DEMOCRAZY.ID - Rencana percepatan waktu pelaksanaan Pemilihan Kepala Daerah (Pilkada) Serentak 2024, dicurigai ada agenda untuk memuluskan langkah Gibran Rakabuming Raka dan Bobby Nasution ketika Presiden Joko Widodo masih menjabat para September 2024.
Kecurigaan itu diungkapkan pendiri lembaga survei Kelompok Kajian dan Diskusi Opini Publik Indonesia (KedaiKOPI) Hendri Satrio alias Hensat terkait adanya rencana agenda Pilkada Serentak 2024 diubah dari November ke September, dengan alasan agar pelantikan bersama dapat dilakukan pada Januari 2025.
"Suudzonnya ya pada September Pak Jokowi masih presiden, sehingga sangat mungkin Mas Bobby dan Mas Gibran akan terbantu lagi oleh kekuasaan ayahanda (Jokowi)," kata Hensat dalam acara diskusi Forum Guru Besar dan Doktor Insan Cita bertema "Dinamika Pilpres 2024 Pasca Deklarasi Anies-Muhaimin" melalui virtual, Minggu malam (10/9).
Terkait hal itu, Hensat mengaku pernah melontarkan sebuah ketakutan bahwa tiga calon presiden yang digadang-gadang saat ini tidak bisa mencalonkan diri. Akibatnya, pendaftaran presiden diundur, dan waktu berkuasa rezim Jokowi juga diundur.
"Kalau sudah diundur bisa jadi tiga periode. Kenapa ketakutan saya itu muncul, karena wacana pembatasan umur di MK 70 tahun yang membuat Pak Prabowo tidak bisa maju karena umurnya 72 tahun nanti pada saat pendaftaran," terang Hensat.
Selain itu, kata Hensat, ketakutannya itu juga karena adanya langkah Komisi Pemberantasan Korupsi (KPK) yang dianggap melakukan tindakan hukum kepada Muhaimin Iskandar alias Cak Imin.

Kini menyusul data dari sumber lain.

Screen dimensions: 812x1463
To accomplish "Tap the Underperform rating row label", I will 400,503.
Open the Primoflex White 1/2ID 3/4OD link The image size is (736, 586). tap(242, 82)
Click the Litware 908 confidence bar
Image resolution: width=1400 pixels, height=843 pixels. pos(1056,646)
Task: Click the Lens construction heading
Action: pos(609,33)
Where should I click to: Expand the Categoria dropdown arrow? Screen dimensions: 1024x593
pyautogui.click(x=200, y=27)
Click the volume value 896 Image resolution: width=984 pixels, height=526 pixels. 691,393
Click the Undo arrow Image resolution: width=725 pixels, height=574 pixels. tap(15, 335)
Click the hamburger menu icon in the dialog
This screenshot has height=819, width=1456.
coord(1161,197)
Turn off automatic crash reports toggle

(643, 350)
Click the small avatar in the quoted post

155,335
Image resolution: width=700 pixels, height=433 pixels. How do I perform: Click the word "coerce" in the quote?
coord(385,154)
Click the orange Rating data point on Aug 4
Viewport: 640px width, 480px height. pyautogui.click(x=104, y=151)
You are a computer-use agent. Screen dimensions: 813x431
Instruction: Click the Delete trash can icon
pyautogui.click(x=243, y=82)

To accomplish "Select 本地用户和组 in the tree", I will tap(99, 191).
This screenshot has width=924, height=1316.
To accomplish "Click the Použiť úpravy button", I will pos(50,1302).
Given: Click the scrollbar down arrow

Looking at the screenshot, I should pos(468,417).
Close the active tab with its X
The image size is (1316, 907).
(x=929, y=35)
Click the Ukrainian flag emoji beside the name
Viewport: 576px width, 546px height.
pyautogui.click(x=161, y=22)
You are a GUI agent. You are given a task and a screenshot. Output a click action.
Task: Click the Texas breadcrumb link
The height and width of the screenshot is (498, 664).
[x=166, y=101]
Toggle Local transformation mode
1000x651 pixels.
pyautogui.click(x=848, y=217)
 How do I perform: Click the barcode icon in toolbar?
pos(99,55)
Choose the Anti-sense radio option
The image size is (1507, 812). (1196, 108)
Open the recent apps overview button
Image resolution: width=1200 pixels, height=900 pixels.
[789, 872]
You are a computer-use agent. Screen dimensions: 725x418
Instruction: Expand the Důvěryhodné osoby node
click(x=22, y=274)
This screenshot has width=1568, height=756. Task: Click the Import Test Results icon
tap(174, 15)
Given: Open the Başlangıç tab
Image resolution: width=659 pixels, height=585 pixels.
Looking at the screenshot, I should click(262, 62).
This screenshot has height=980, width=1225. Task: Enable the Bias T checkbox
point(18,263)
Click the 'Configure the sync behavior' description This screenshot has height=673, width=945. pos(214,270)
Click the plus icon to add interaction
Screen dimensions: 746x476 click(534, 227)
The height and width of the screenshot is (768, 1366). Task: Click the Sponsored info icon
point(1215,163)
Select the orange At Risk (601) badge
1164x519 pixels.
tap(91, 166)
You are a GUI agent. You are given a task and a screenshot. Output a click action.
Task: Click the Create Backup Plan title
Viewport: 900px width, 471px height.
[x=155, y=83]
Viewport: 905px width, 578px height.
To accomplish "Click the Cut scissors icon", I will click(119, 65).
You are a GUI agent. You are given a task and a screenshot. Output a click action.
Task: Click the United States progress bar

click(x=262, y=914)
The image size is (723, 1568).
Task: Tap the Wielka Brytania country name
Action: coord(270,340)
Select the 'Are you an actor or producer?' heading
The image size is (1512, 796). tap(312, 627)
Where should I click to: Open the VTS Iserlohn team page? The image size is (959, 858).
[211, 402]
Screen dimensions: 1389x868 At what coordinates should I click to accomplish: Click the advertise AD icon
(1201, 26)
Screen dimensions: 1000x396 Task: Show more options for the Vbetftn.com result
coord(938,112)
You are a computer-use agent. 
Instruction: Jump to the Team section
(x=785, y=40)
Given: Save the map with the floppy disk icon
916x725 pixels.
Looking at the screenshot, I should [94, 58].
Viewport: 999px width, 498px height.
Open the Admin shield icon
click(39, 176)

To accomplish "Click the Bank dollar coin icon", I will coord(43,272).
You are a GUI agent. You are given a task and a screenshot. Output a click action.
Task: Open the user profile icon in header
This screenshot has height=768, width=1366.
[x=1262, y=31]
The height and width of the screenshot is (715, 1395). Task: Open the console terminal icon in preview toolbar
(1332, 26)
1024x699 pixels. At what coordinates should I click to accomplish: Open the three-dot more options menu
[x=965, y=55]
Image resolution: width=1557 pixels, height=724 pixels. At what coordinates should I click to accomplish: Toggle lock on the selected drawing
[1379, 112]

"Jadi artinya kalau Prabowo tidak bisa daftar, kemudian Cak Imin juga tidak bisa mendampingi Anies Baswedan, hanya Ganjar Pranowo yang bisa mendaftar, otomatis tidak boleh karena di dalam pilpres tidak dikenal calon tunggal, tidak boleh lawan kotak kosong," jelasnya.
Sehingga, kata Hensat, ketika hal tersebut terjadi, maka sangat mungkin waktu pendaftaran capres-cawapres diundur, yang mengakibatkan jabatan Presiden Jokowi diperpanjang.
"Kenapa saya memiliki ketakutan seperti itu, karena terus-menerus jadwal (pemilu) berubah," pungkas Hensat.
Tito Ungkap Alasan di Balik Usul Pilkada 2024 Dipercepat ke September
Menteri Dalam Negeri Tito Karnavian merespons menjelaskan soal usulan pemungutan suara Pilkada 2024 dipercepat dari bulan November ke September.
Tito menyebut usulan itu muncul dari hasil diskusi sejumlah pihak, mulai dari partai politik hingga pengamat dan akademisi.
"Jadi idenya teman-teman dari kita ngobrol-ngobrol ke September. Nah, September kita diskusikan dengan KPU, KPU mengatakan ini skenario bisa dilakukan tahapannya bisa diatur," ujarnya di kantor Kemendagri, Jakarta, Selasa (5/9).
Pertimbangan pemungutan suara Pilkada 2024 dimajukan agar ada sinkronisasi kebijakan pemerintah pusat dan daerah.
Menurut Tito, selama sinkronisasi belum optimal karena ada perbedaan masa pelantikan kepala negara dan kepala daerah.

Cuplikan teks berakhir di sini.